Your task:
Starting at the line that contains "You are a computer-use", reproduce every line through the end of the entries below, with no pictures in the copy.

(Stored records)
Content starts

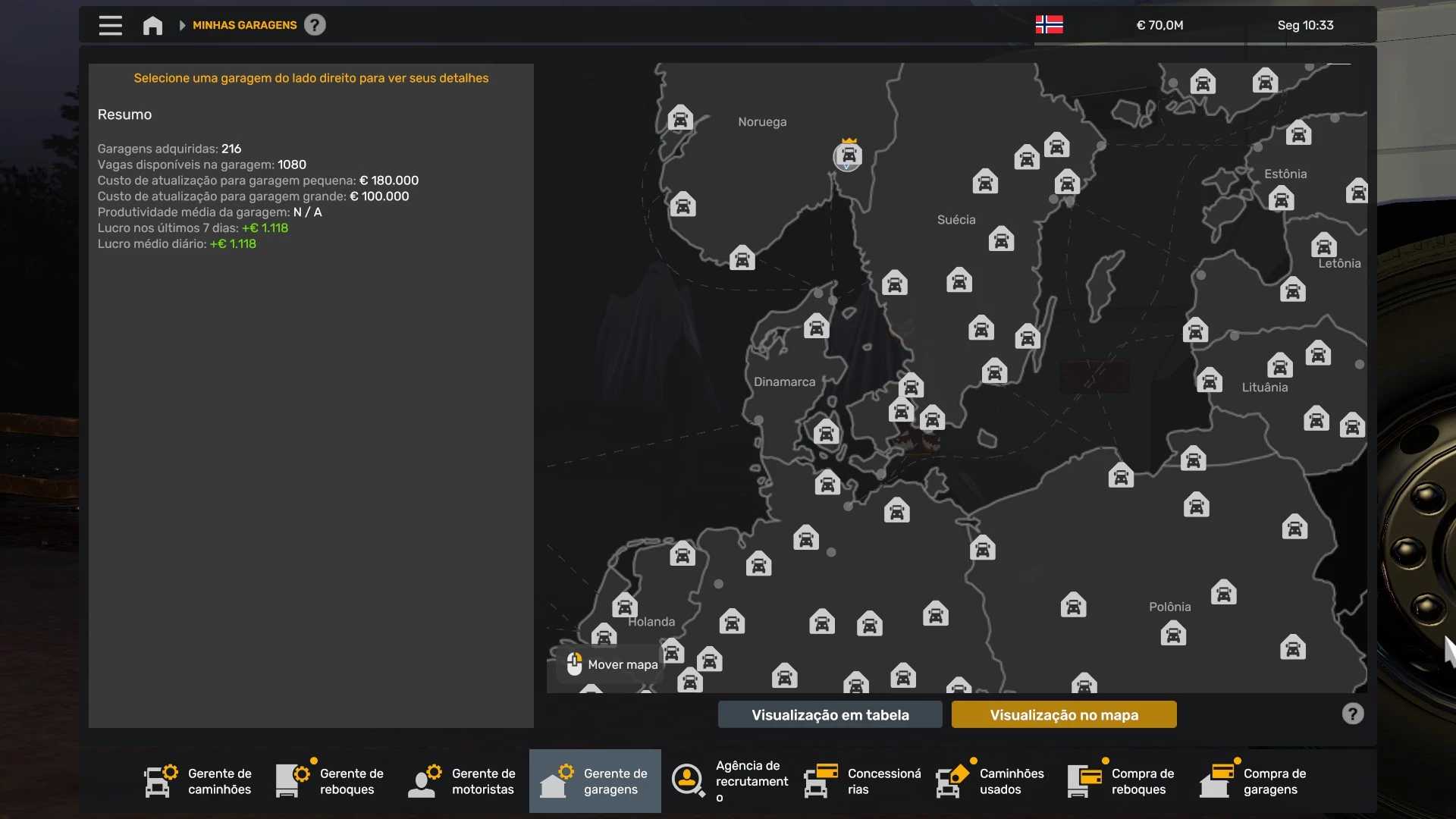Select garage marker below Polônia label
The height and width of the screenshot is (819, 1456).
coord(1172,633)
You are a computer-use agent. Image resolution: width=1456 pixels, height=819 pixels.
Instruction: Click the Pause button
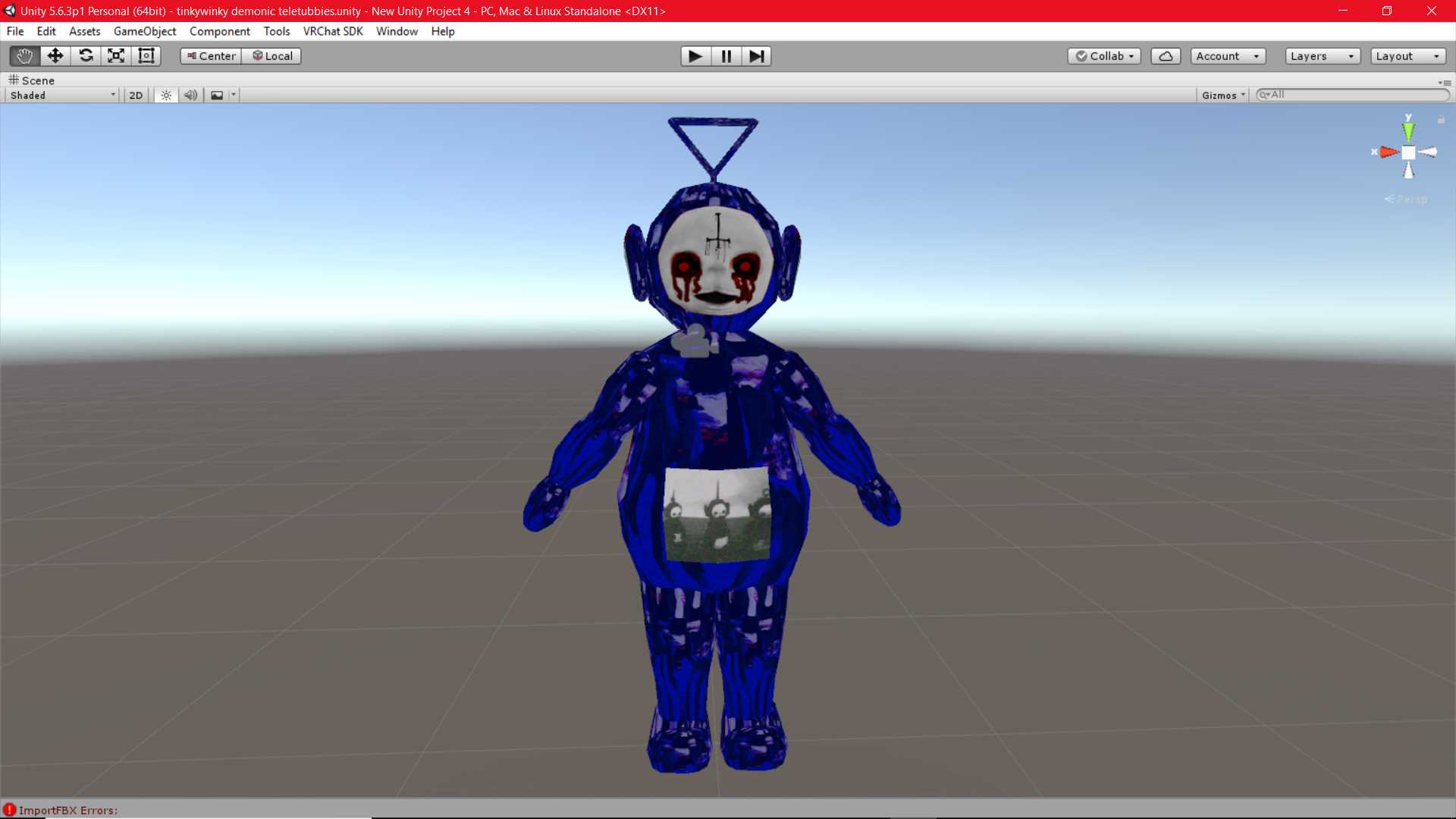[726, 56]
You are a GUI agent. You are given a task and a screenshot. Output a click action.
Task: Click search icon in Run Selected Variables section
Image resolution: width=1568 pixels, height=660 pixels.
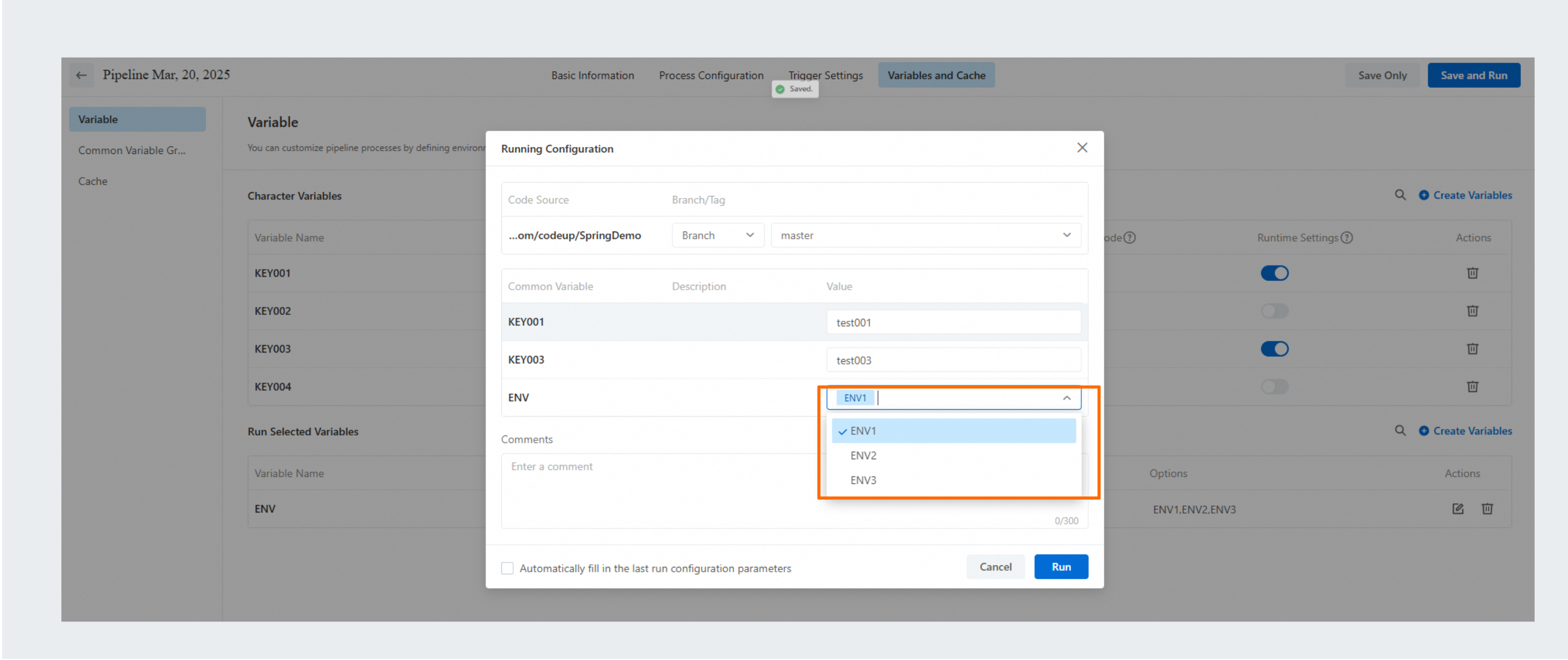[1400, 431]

Content ends

Answer section:
You are a computer-use agent. Image resolution: width=1456 pixels, height=819 pixels.
Instruction: Click the Pause button
[726, 56]
You are a GUI agent. You are given a task and a screenshot. Output a click action.
Task: Click search icon in Run Selected Variables section
Image resolution: width=1568 pixels, height=660 pixels.
[1400, 431]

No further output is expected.